··· PODANE INFORMACJE ···
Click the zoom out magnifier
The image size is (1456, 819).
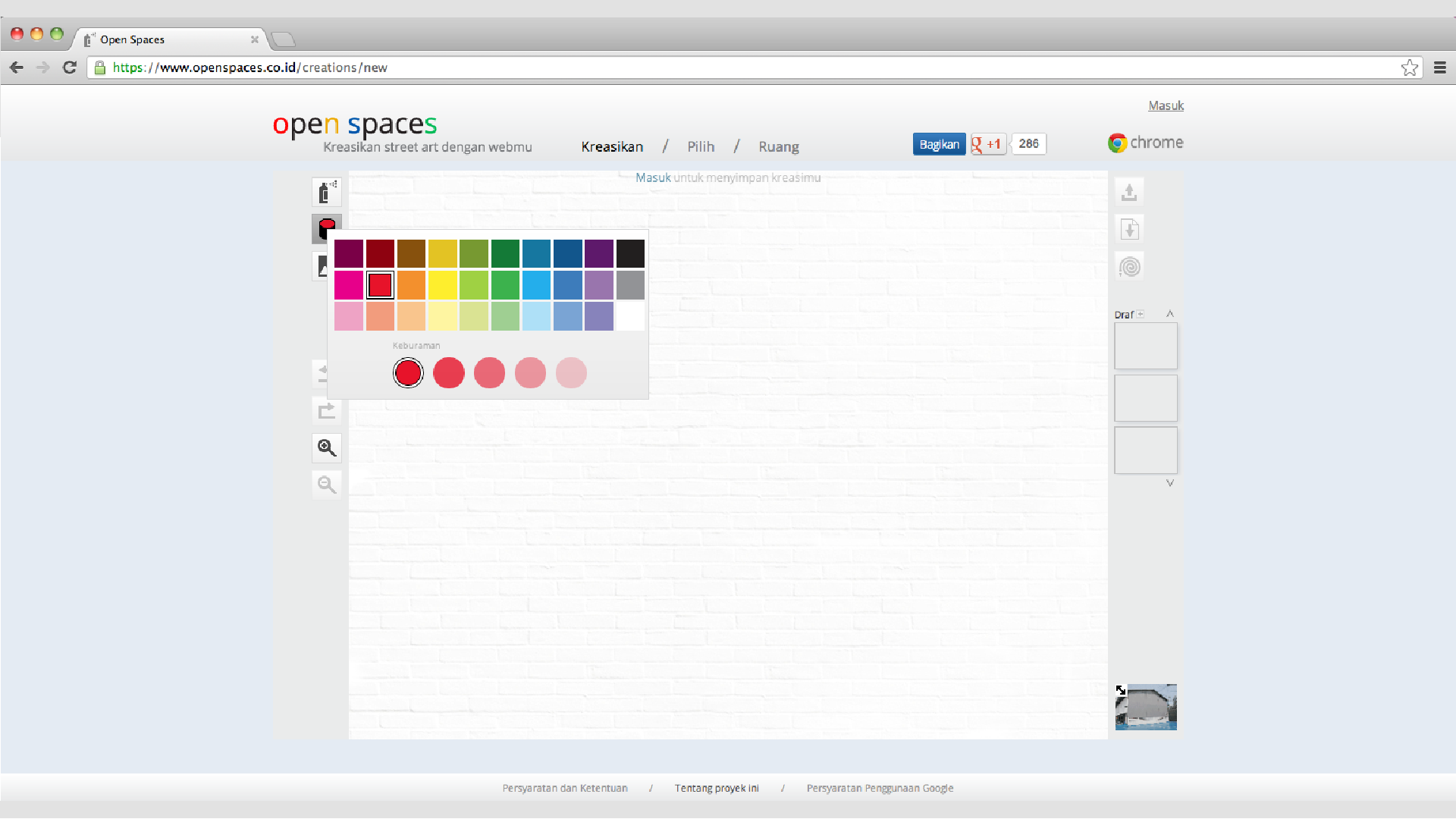click(327, 485)
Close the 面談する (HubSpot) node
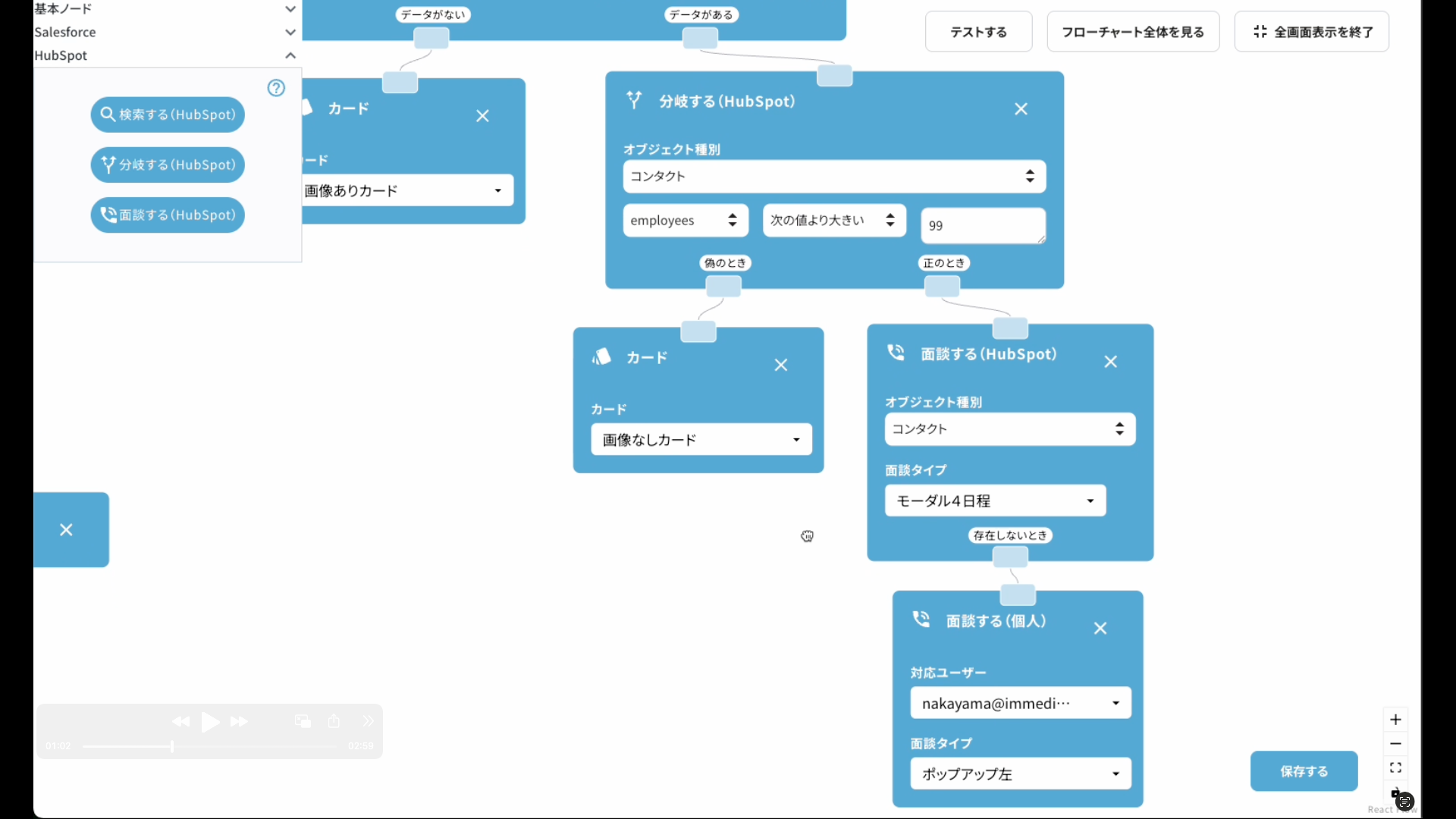The height and width of the screenshot is (819, 1456). click(1110, 362)
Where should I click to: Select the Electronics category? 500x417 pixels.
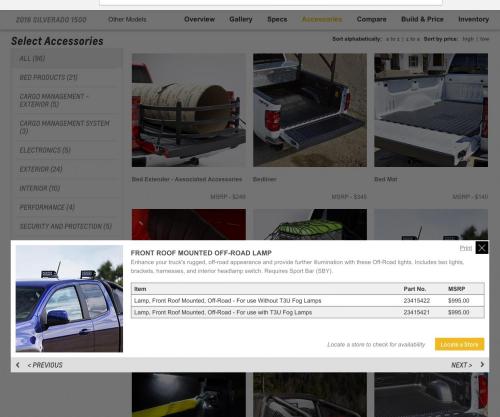click(45, 150)
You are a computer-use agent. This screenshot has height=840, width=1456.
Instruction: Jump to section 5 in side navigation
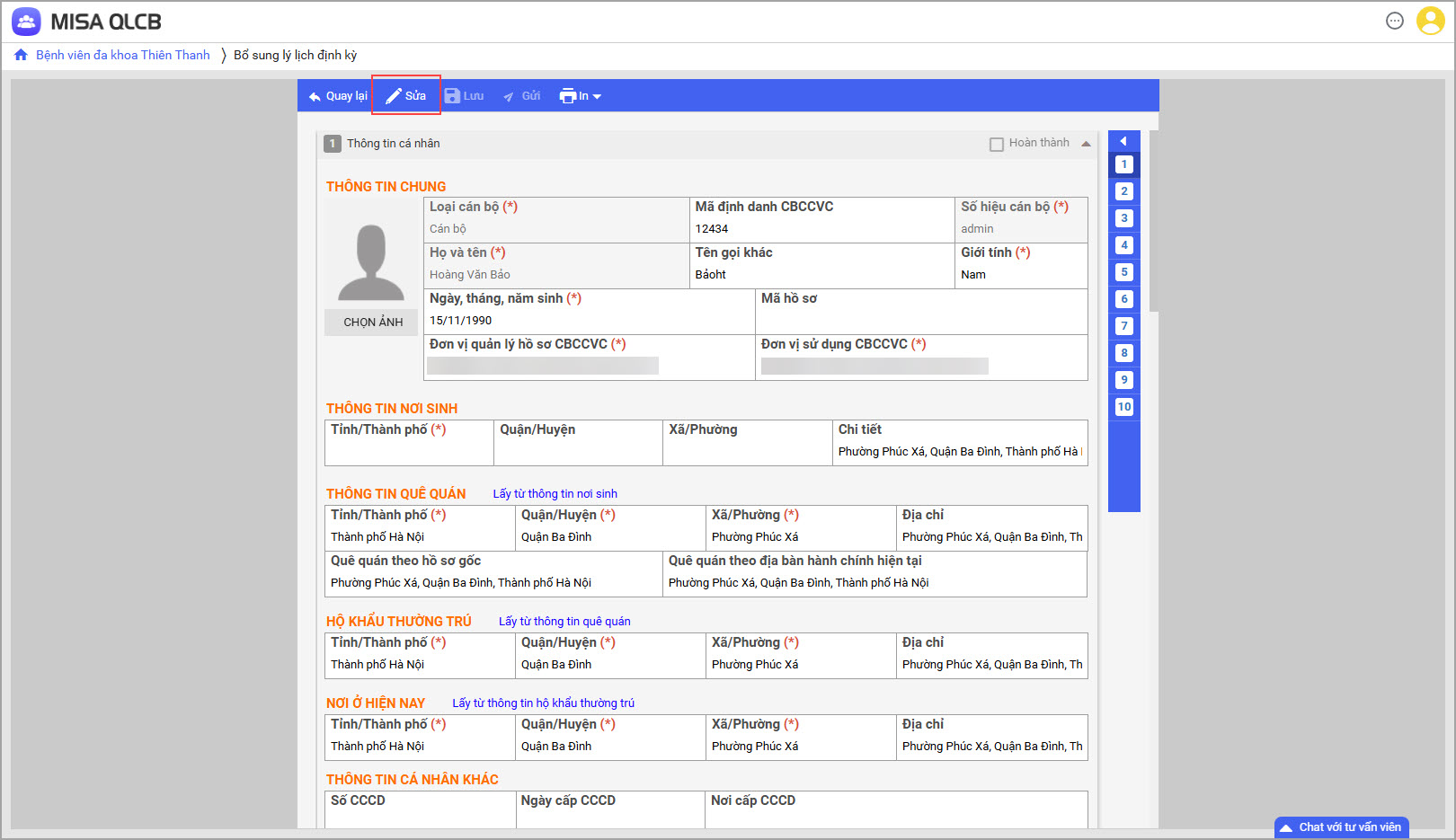[x=1123, y=272]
···
* ZADANIE DO WYKONANIA *
Przepisz dokładnie wiersze rekordów, zaczynając od wiersza zawierającego „Where should I” i kończąc na ostatnim wierszu rekordów, oba włącznie. Obrazków nie umieszczaj w odpowiedzi.

* ODPOWIEDŹ *
Where should I click to: Select the Electronics category? 500x417 pixels.
click(45, 150)
You are a computer-use agent. This screenshot has height=840, width=1456.
Instruction: Jump to section 5 in side navigation
[x=1123, y=272]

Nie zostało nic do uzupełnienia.